## Task objective
According to the text on IR pass-through remote control, where are the encoded RC commands decoded before being sent to the IR transmitter?

## Supplied text
= = =

In one implementation a first resource (RES) XML element in the CDS has a first attribute representing the media format of a media content item and a second attribute representing the IRPT-ID associated with that media content item. In another implementation the media content item associated with the IRPT-ID includes a second resource (RES) XML representing the IRPT-ID. In still another implementation the media content item associated with the IRPT-ID is represented in a first XML namespace and the IRPT-ID is represented in a second XML namespace.

The method enables IR RC of the media source device (or devices if there is more than one) by the media renderer. The media renderer browses the CDS to identify the media content item and its associated IRPT-ID (or IRPT-IDs if there is more than one). At the media renderer the IR RC sends RC commands to the IR receiver. The output of the IR receiver is then encoded at the media renderer using the IR pass-through encoding/decoding protocol represented by the IRPT-ID. The encoded RC commands are then transmitted over the network from the media renderer to the media server, using the IRPT-CP associated with the IRPT-ID, in the reverse direction of the AV media stream. The encoded RC commands are decoded at the media server according to the same IR pass-through encoding/decoding protocol represented by the IRPT-ID and then sent to the IR transmitter. The media server's IR transmitter then transmits them as IR RC commands to the media source device to control its operation.

For a fuller understanding of the nature and advantages of the present invention, reference should be made to the following detailed description taken together with the accompanying figures.

BRIEF DESCRIPTION OF THE DRAWING

FIG. 1 is a block diagram of a home network with the system and method of this invention.

DETAILED DESCRIPTION OF THE INVENTION

This invention allows the discovery of a specific IR pass-through protocol used to control a network device. It allows a media rendering device to determine when connecting to an AV media stream if the stream can be controlled by IR RC and the IR pass-through protocol used to carry the RC commands over the network. The invention is applicable to a home network that distributes AV media content between a serving device and a rendering device, and in particular to a home network that uses UPnP AV technology. UPnP technology is defined in “UPnP Device Architecture, Version 1.0,” and is built upon Internet Protocol (IP), Transmission Control Protocol (TCP), User Datagram Protocol (UDP), Hypertext Transfer Protocol HTTP, and Extensible Markup Language (XML).

= = =

## Information provided

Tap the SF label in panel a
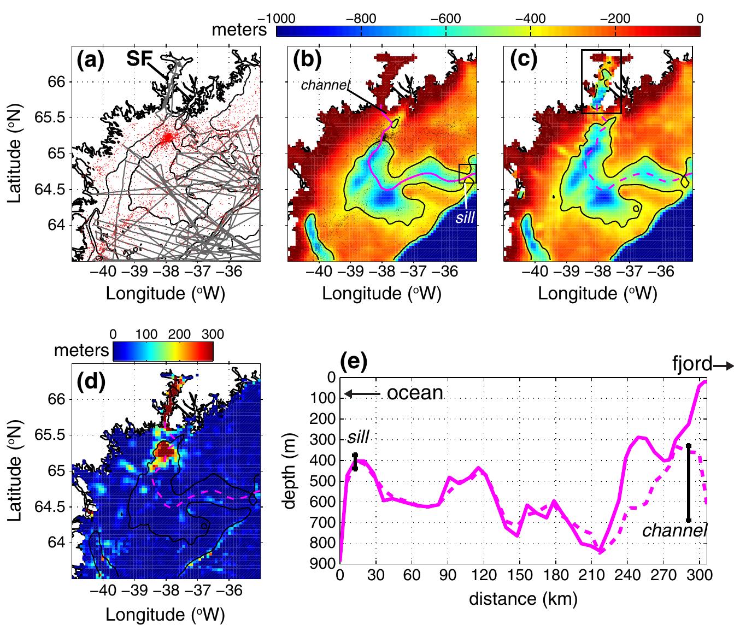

= = =

## Result for this task
At the media server.